Thanks so much for this post!! I just knocked out my 06 AHC baseline (truck just hit 60k miles). I did have a question: all my numbers everything turned out great but the front right height is -7.1mm. Not showing on the garage is the rear left height at -7mm . Should I adjust these as close to 0mm as possible or leave as is?

View attachment 2396620
@kpecks what app is that your'e using?
 
@kpecks what app is that your'e using?

OBDLink. I am using the bluetooth OBDlink MX+ for iOS. Im pretty happy with it and it works with well with my android head unit.
 
@LndXrsr this may sound like a silly question, but my 2006 LC has the fender flares installed. Does that make a difference as to how I measure my heights i.e. do I still go from center of wheel cap to the flare lip? thank you.
 
@LndXrsr this may sound like a silly question, but my 2006 LC has the fender flares installed. Does that make a difference as to how I measure my heights i.e. do I still go from center of wheel cap to the flare lip? thank you.

if they line up with the metal wheel well lip then no difference.

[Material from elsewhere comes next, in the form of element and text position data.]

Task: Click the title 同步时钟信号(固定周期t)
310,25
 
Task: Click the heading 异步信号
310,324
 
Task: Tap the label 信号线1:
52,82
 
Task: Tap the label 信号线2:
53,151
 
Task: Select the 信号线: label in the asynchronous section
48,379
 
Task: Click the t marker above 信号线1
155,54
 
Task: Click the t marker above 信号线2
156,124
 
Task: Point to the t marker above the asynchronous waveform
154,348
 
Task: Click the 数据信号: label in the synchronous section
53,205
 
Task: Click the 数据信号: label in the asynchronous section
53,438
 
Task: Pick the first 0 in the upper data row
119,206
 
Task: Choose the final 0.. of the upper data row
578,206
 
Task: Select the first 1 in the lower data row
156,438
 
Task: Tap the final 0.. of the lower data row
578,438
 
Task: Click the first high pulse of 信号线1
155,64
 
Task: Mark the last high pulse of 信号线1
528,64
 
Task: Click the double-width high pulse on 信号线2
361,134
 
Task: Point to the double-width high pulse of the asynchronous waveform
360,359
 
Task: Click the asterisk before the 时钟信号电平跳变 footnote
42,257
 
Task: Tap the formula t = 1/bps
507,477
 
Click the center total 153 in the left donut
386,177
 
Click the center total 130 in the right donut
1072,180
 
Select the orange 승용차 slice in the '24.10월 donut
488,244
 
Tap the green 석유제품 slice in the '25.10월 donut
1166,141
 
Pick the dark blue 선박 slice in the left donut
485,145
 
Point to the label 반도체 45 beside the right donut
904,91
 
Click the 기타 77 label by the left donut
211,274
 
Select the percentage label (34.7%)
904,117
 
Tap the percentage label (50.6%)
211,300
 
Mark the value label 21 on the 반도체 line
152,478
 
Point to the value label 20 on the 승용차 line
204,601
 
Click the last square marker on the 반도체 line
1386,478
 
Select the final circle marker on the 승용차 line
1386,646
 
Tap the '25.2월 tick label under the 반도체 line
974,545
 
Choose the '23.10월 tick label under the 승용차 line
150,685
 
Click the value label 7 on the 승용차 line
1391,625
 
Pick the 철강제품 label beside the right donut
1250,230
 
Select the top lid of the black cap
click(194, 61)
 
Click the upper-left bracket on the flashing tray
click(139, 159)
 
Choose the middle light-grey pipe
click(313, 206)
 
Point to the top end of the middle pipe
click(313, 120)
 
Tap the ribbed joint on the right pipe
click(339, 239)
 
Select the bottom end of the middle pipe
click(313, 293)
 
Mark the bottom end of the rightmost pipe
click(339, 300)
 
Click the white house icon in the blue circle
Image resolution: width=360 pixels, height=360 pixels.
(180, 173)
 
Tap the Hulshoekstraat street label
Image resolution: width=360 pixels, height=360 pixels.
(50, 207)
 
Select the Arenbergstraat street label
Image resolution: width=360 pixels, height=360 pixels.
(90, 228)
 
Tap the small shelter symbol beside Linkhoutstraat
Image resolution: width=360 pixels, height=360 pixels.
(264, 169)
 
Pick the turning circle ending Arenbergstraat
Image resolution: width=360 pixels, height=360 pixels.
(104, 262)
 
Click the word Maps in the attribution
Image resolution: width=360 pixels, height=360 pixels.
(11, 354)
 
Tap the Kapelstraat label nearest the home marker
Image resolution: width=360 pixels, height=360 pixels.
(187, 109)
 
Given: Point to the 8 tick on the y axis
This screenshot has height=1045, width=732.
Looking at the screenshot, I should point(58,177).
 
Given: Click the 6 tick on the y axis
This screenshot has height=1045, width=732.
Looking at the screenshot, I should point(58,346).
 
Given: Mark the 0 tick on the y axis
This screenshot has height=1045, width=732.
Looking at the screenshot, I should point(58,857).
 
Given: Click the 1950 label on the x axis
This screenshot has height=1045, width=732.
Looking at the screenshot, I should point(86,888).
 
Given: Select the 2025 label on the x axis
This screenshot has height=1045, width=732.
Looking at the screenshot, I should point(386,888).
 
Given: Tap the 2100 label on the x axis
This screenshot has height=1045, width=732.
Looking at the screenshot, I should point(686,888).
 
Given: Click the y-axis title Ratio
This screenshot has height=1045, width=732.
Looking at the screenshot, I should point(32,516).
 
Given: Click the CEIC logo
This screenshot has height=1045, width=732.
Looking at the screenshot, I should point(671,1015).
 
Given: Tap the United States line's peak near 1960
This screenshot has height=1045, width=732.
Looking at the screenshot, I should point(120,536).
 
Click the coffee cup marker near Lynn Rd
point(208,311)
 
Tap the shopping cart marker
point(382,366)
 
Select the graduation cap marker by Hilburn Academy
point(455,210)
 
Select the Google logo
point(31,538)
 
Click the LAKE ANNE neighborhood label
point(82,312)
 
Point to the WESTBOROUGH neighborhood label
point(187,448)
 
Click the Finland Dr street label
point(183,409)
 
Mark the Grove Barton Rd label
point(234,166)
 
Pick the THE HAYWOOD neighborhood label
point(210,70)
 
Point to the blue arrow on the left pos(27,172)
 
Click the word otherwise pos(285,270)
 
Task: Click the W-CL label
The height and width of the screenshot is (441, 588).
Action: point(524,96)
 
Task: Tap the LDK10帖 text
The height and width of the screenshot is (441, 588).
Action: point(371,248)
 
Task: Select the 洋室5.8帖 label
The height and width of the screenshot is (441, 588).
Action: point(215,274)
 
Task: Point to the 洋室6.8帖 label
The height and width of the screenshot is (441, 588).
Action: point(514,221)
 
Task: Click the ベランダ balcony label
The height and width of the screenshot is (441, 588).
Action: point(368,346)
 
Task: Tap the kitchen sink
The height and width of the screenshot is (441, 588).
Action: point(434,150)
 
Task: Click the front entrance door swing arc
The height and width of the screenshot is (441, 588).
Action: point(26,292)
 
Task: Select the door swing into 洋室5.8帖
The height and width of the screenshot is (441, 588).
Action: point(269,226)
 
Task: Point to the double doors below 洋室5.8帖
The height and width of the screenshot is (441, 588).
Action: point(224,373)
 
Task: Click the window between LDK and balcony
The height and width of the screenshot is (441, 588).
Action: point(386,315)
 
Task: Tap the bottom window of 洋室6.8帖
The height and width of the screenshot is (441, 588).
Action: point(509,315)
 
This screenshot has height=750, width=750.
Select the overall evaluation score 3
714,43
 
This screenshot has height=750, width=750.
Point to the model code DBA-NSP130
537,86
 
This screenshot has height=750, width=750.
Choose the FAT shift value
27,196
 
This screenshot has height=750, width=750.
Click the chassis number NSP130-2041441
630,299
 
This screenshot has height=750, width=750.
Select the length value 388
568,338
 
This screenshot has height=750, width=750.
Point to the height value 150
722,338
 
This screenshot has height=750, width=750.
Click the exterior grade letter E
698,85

If they’re higher than you’ll need to add the difference into your measurements.
 
So i installed my ARB front bumper and figured it probably added pressure to my system. Went back to tech stream and did some cranking and now I'm just about back at 6.9

However, it maxed out one of my t bars. Can't turn the bolt any more.

Is there any danger or affect on performance in maxing these things out?
 
So i installed my ARB front bumper and figured it probably added pressure to my system. Went back to tech stream and did some cranking and now I'm just about back at 6.9

However, it maxed out one of my t bars. Can't turn the bolt any more.

Is there any danger or affect on performance in maxing these things out?
Yes. Your interwebz may break until you reindex the offending tbar.
 
So i installed my ARB front bumper and figured it probably added pressure to my system. Went back to tech stream and did some cranking and now I'm just about back at 6.9

However, it maxed out one of my t bars. Can't turn the bolt any more.

Is there any danger or affect on performance in maxing these things out?
No problem, but you may want to re-index that bar eventually. You just need to take it out, turn it a tiny bit and reinstall. It's much more difficult to actually do, but that's all there is to it. Just have to mark it, remove, twist one spline, reinstall.
 
Yes. Your interwebz may break until you reindex the offending tbar.

damn then I need to reindex my interwebz huh

No problem, but you may want to re-index that bar eventually. You just need to take it out, turn it a tiny bit and reinstall. It's much more difficult to actually do, but that's all there is to it. Just have to mark it, remove, twist one spline, reinstall.

Cool thanks. I'm hovering around 7.2 in the front so maybe I'll reindex down the road

Regarding the back, I'm at about 7.9 with a roof rack, RTT, and drawers in the back. I'm definitely not at the weight for King springs, but what's the latest thought with that kind of pressure? Replace with OEM AHC coils? Replace coils and add a spacer? Just add a spacer to my original springs?